**GIVEN INFORMATION**
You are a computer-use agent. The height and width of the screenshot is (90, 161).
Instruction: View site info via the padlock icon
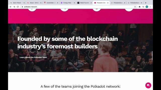[22, 7]
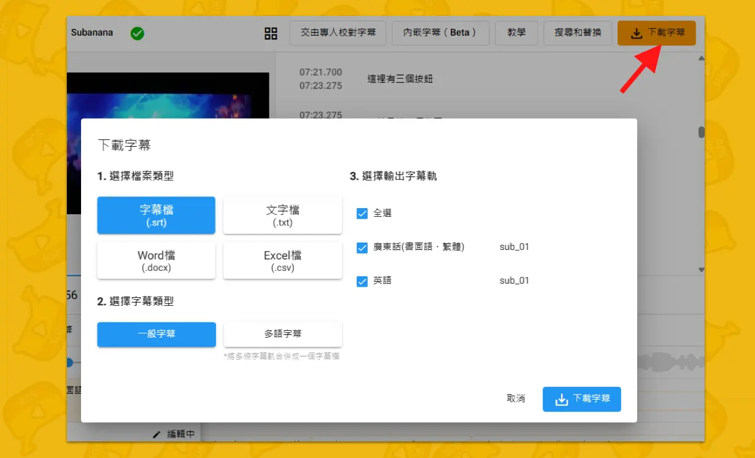755x458 pixels.
Task: Click the green checkmark status icon
Action: pos(137,33)
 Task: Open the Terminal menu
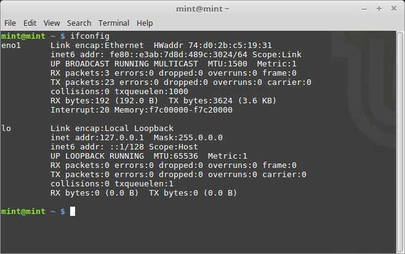pos(114,23)
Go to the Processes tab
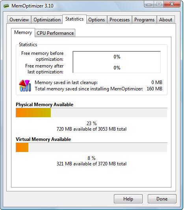The width and height of the screenshot is (184, 210). click(119, 20)
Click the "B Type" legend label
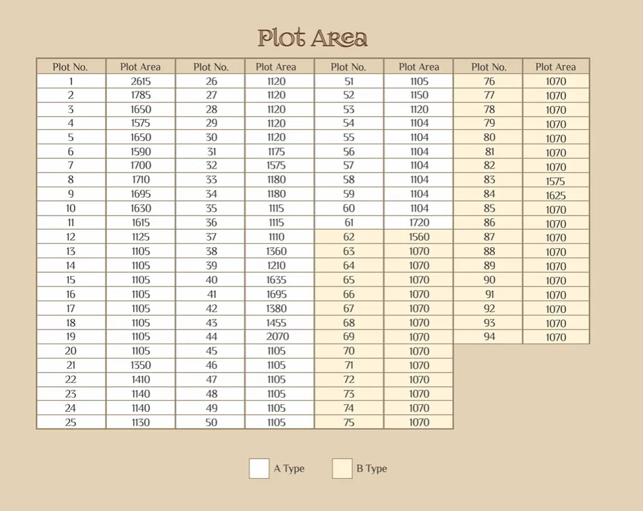 click(372, 469)
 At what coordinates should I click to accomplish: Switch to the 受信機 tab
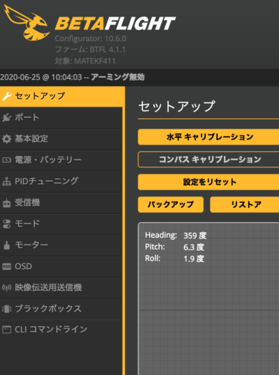coord(61,203)
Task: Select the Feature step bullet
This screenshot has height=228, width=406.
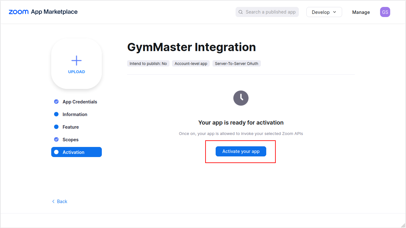Action: click(56, 127)
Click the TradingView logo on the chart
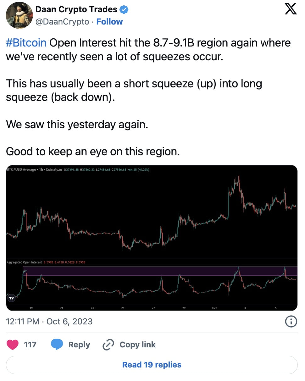305x381 pixels. click(11, 298)
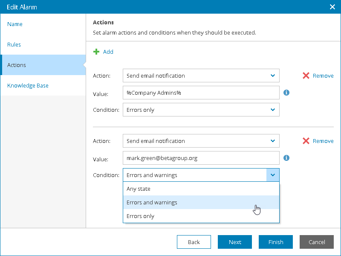Click the red X beside the first Remove
Viewport: 341px width, 256px height.
[x=306, y=76]
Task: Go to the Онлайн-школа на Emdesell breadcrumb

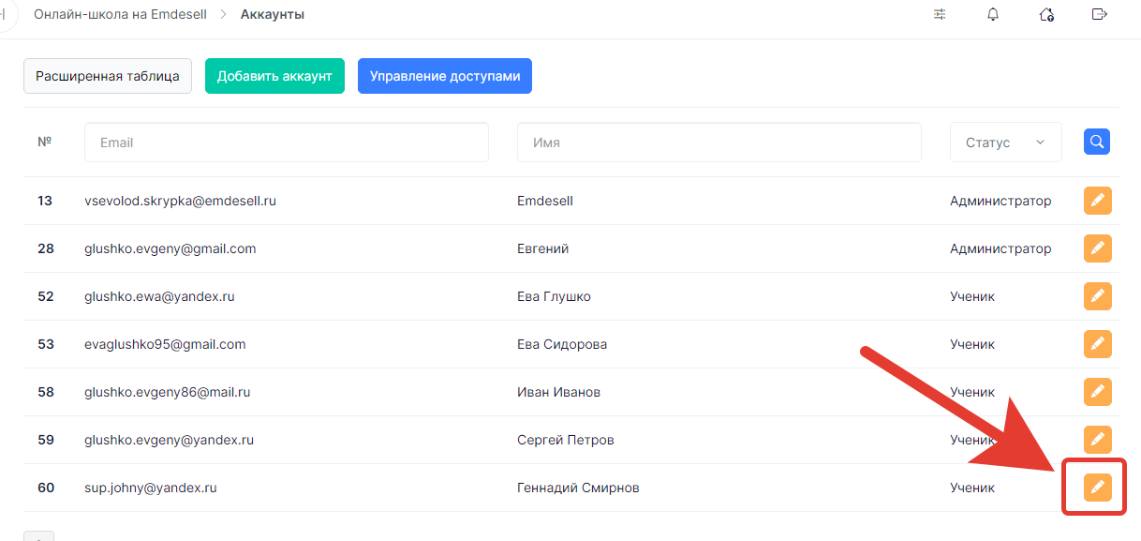Action: (x=120, y=15)
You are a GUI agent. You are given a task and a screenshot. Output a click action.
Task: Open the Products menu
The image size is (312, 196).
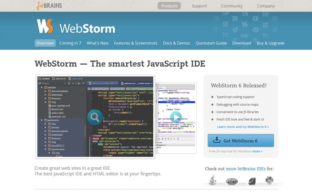169,6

**WORK ORDER**
Print, exactly as written, the lines from the one containing "Task: Open the Products menu" to the end of the material, both ends included, and nothing else; no pictures.

**ANSWER BELOW**
Task: Open the Products menu
The image size is (312, 196).
169,6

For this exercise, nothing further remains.